『鈍色幻視行』
謎と秘密を乗せて、今、長い航海が始まる。
撮影中の事故により三たび映像化が頓挫した“呪われた”小説『夜果つるところ』と、その著者・飯合梓の謎を追う小説家の蕗谷梢は、関係者が一堂に会するクルーズ旅行に夫・雅春とともに参加した。
船上では、映画監督の角替、映画プロデューサーの進藤、編集者の島崎、漫画家ユニット・真鍋姉妹など、『夜果つるところ』にひとかたならぬ思いを持つ面々が、梢の取材に応えて語り出す。
次々と現れる新事実と新解釈。
旅の半ば、『夜果つるところ』を読み返した梢は、ある違和感を覚えて―
作中作『夜果つるところ』の方が、1ヶ月後に出版されていたので、(しまった、読む順番逆だった!)と思っていたのですが、結論としては、「先に読んでおいて正解」でした。
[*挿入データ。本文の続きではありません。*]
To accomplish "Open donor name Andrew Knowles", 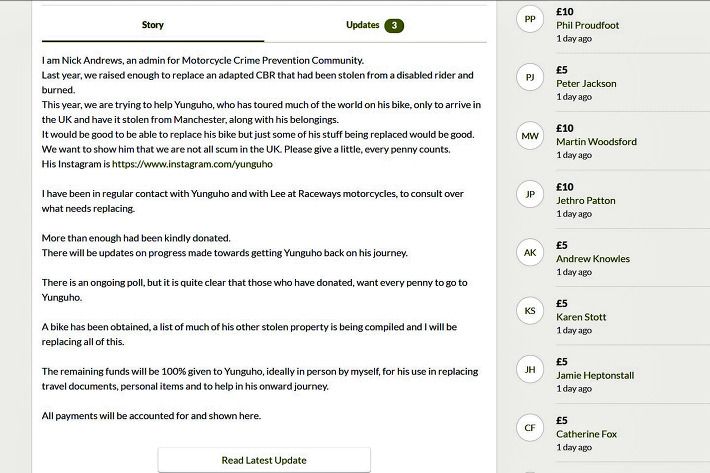I will click(593, 258).
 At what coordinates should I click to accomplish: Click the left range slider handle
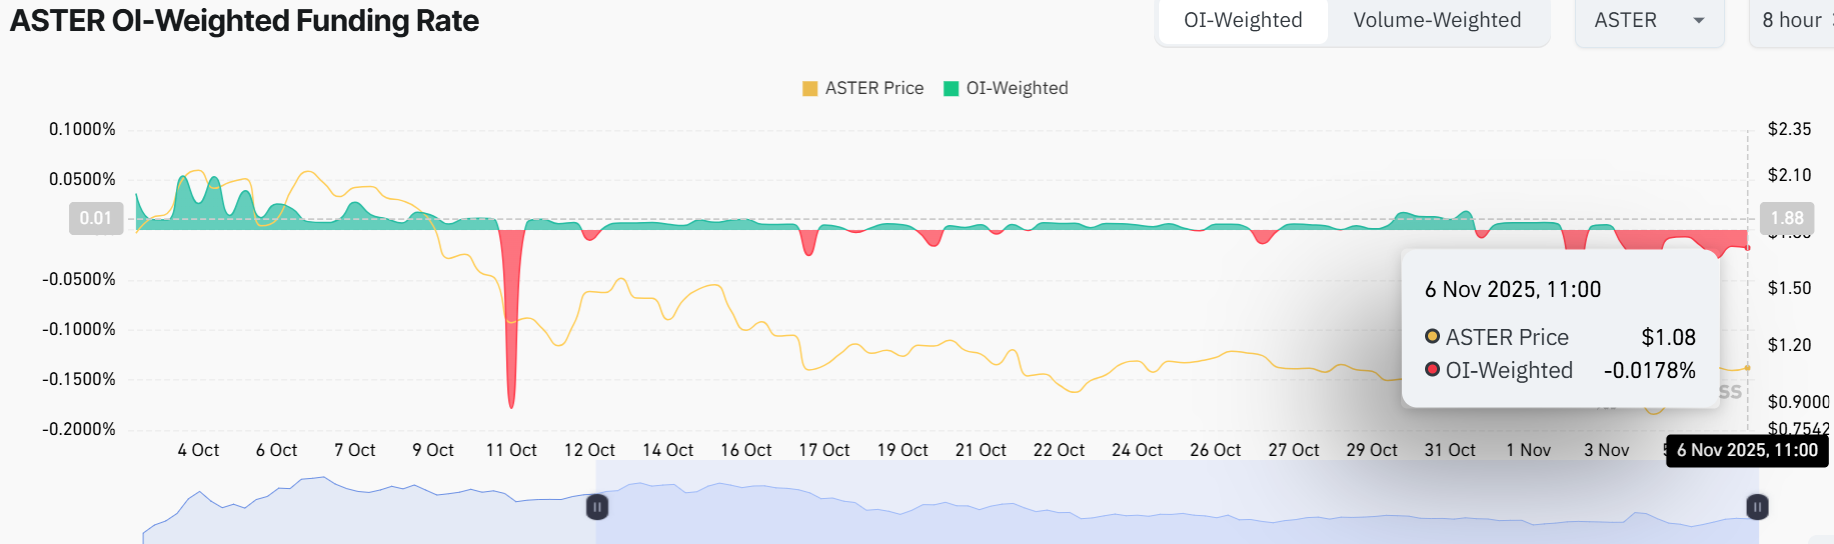[597, 507]
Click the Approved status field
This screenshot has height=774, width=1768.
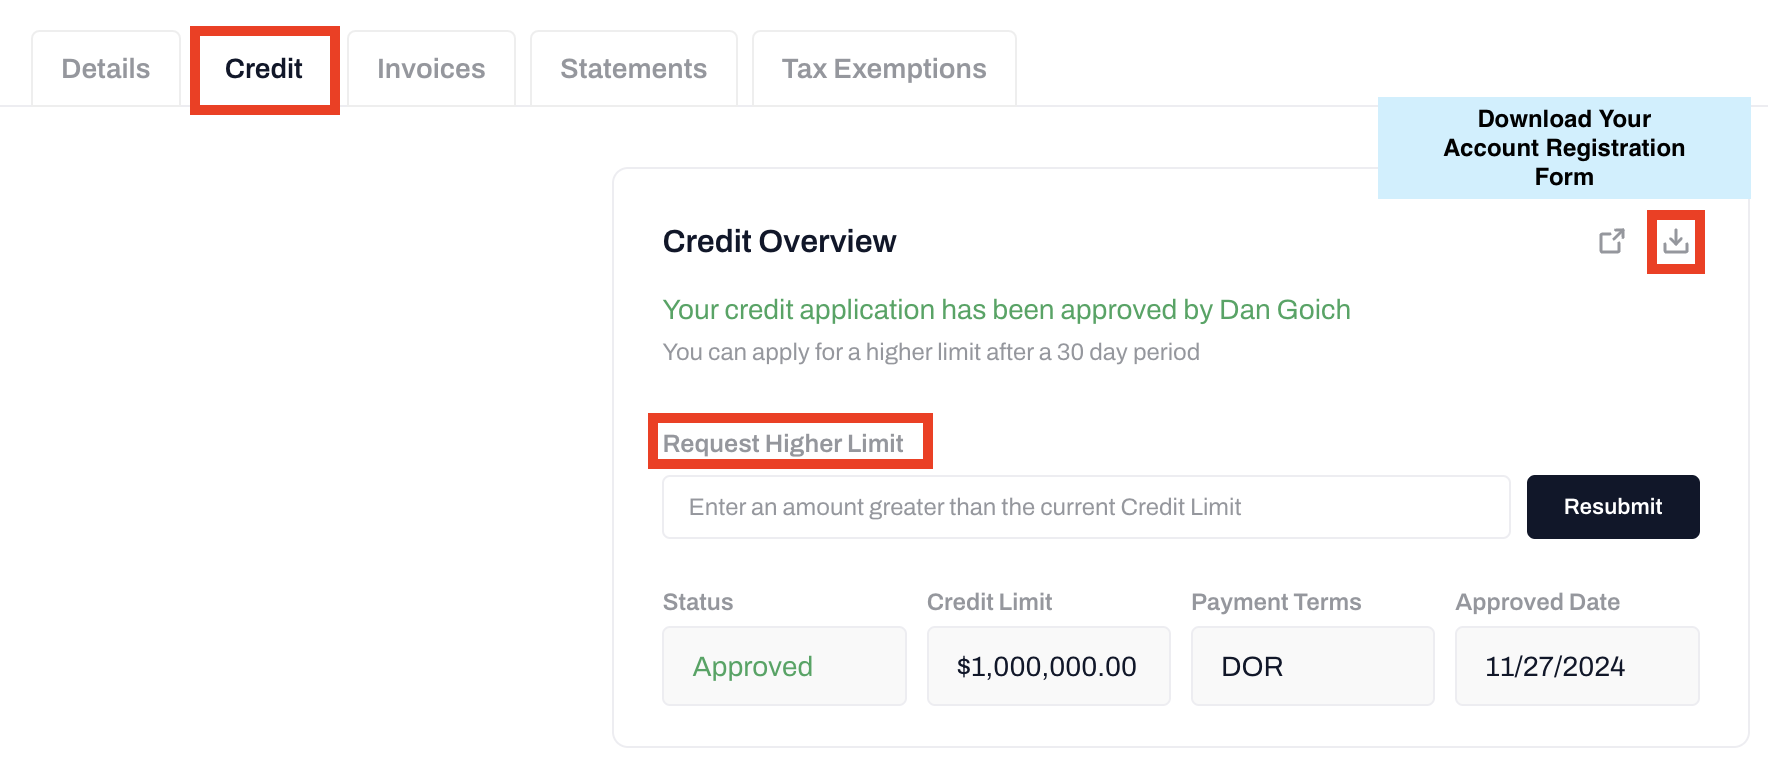[x=784, y=666]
『夜果つるところ』に関するネタバレを喰らわずに済むし、登場人物たちの作品に関する話に、ずっとついていけます。
『自分の世界を壊されたくない。自分だけのものだと思っていた世界が、違う形のものになってしまうのが恐ろしい。ましてや、映像作品になって、それが一人歩きしてしまうのなんて耐えられない。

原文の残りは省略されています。